Mixing high art with the down-to-earth feel of an ancient port, Genoa is a treasure trove of fine foods and unpretentious bars
Tourists tend to overlook the capital of the Liguria region in favour of Turin, Milan or Bologna when it comes to city breaks in northern Italy, just using its airport to head for the Italian riviera. But the birthplace of Christopher Columbus, St George’s Cross, focaccia, blue jeans (the fabric was invented here by some accounts: “jeans” coming from Gênes, the French word for Genoa) and Joy Division record covers (I’ll explain that one later) is a joy in its own right.

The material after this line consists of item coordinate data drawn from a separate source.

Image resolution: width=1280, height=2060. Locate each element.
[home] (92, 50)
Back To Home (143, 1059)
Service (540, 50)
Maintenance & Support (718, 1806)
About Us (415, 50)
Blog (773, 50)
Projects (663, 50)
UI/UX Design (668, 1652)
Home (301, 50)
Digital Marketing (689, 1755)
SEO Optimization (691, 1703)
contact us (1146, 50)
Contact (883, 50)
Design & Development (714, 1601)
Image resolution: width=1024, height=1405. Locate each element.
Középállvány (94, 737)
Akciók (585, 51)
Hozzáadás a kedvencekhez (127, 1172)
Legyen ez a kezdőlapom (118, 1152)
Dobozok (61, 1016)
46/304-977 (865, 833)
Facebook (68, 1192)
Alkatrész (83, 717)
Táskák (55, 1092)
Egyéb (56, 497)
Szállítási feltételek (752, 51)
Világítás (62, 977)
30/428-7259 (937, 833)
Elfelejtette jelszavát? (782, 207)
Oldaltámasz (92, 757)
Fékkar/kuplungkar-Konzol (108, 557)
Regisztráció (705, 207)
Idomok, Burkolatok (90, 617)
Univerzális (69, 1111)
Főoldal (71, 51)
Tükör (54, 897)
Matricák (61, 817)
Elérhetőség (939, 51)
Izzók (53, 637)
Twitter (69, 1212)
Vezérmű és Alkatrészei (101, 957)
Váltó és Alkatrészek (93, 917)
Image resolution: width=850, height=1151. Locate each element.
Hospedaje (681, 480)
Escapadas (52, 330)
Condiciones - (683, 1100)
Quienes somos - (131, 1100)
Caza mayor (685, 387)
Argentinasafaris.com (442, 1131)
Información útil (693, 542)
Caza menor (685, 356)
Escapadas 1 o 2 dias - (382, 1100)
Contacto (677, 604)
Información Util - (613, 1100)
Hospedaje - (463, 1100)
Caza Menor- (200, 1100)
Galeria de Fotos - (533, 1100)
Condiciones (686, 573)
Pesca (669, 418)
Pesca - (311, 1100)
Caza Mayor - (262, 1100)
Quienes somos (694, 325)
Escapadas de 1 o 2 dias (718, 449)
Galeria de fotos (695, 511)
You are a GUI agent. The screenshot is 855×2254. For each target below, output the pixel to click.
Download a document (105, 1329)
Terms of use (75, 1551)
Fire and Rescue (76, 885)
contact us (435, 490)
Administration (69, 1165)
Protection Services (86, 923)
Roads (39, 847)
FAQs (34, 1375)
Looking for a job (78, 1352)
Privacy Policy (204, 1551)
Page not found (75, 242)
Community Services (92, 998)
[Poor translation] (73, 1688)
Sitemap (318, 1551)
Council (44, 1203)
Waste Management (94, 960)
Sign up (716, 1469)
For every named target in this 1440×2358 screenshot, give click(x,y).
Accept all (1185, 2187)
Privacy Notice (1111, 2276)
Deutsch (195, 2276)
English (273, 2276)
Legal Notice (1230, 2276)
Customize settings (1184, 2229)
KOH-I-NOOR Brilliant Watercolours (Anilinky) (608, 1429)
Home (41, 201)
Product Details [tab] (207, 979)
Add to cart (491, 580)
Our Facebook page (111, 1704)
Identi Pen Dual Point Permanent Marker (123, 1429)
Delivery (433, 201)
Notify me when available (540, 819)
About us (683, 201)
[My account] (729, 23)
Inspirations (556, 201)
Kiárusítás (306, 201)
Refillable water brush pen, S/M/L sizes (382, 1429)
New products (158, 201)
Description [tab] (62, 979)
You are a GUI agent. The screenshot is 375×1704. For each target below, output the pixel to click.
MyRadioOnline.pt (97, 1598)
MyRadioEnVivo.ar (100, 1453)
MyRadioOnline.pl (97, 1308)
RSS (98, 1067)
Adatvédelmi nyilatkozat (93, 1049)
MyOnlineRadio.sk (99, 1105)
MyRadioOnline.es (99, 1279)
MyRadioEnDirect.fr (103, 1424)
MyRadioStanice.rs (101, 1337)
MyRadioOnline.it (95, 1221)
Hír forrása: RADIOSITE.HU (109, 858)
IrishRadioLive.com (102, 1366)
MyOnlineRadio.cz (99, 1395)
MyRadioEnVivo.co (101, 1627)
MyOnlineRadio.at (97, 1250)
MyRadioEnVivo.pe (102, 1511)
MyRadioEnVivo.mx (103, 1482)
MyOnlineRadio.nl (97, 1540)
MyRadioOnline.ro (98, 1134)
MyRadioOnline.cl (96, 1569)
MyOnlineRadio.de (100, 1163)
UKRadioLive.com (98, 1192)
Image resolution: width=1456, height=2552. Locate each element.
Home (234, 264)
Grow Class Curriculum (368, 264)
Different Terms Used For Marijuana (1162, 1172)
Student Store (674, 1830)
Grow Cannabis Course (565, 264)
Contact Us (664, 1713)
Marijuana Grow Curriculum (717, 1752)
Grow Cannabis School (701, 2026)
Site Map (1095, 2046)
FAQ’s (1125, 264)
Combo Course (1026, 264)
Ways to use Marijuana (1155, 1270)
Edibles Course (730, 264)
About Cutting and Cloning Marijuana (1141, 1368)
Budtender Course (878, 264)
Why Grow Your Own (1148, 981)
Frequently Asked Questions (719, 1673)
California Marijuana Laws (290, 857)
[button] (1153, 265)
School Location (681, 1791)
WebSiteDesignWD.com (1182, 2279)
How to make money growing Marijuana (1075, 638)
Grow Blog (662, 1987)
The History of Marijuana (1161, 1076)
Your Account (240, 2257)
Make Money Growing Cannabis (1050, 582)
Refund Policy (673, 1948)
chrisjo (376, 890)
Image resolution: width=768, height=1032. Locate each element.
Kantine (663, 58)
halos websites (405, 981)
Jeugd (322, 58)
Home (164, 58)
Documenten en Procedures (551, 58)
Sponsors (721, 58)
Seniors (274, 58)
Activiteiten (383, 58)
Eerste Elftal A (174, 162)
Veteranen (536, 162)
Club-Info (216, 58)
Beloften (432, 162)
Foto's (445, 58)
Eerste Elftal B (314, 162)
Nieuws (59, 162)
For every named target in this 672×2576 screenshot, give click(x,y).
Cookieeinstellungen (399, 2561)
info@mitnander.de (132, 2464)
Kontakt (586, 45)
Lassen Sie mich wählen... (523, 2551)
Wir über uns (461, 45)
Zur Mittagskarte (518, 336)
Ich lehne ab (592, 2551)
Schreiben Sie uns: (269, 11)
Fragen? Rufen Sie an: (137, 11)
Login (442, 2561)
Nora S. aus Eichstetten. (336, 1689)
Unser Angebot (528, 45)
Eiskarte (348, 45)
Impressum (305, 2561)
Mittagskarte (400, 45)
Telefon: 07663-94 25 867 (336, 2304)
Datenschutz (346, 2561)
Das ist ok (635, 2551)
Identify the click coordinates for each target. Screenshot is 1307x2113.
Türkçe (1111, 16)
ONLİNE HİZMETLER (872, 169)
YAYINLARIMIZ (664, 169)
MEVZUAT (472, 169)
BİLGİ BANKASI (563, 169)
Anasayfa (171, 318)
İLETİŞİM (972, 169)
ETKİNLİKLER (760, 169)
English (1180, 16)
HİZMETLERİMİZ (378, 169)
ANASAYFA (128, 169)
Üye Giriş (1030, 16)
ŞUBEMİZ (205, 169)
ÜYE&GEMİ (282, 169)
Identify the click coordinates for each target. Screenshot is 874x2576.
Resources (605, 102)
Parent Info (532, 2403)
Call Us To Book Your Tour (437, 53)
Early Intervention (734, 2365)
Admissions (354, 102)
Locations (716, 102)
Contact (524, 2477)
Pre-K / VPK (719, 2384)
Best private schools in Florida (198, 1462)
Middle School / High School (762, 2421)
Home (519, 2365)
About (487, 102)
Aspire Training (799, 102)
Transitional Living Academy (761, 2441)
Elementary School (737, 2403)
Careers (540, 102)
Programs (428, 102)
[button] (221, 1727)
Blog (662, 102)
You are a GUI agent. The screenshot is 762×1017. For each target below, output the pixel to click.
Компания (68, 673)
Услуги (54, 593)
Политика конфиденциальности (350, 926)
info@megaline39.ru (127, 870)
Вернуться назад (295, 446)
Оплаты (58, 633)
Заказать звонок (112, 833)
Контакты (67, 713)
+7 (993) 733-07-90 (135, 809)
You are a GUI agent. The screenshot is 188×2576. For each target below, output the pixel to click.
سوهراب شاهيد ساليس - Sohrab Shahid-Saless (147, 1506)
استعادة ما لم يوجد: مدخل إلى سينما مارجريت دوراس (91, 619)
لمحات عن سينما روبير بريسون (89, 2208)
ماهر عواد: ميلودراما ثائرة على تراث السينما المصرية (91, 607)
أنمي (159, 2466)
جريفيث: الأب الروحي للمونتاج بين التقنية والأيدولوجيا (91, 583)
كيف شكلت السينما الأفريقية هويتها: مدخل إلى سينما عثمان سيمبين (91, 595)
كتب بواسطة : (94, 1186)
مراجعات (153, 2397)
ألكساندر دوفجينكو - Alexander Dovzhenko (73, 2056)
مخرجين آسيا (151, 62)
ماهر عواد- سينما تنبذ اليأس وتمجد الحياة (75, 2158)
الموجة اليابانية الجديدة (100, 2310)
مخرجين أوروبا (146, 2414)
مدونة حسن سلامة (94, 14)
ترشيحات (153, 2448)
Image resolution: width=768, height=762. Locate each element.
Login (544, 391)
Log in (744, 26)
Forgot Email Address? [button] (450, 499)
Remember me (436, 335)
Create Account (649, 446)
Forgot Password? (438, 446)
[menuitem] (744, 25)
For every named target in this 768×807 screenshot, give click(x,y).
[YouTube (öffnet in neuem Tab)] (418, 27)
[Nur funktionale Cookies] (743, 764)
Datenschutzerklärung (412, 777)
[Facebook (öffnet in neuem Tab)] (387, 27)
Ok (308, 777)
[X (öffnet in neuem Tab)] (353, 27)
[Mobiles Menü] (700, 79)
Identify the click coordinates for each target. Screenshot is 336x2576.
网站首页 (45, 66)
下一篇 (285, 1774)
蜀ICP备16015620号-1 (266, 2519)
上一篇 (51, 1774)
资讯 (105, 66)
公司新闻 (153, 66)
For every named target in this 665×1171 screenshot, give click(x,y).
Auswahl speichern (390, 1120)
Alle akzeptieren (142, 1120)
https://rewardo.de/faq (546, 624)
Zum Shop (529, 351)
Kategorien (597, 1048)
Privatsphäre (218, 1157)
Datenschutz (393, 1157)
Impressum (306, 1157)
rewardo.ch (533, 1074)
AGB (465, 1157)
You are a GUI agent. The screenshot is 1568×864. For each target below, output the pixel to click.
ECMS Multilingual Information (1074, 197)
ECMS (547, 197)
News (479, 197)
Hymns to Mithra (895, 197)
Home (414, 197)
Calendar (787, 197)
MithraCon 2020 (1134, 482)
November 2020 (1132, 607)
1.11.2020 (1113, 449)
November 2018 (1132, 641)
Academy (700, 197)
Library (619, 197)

Genoa’s long, narrow shape is dictated by its position between the sea and the Ligurian Appenines. Rarely more than a couple of kilometres wide, the city stretches along nearly 40km of coast – from the Voltri neighbourhood in the west to Nervi, a fishing village-turned-seaside resort in the east – with development snaking inland into a couple of valleys. Just east of the Porto Antico is the old city, Europe’s largest medieval town, a warren of tight caruggi (narrow streets) reminiscent of the Barrio Gótico in Barcelona or the centre of Naples. Genoa’s modern business/shopping area borders the old town, starting at the central Piazza De Ferrari.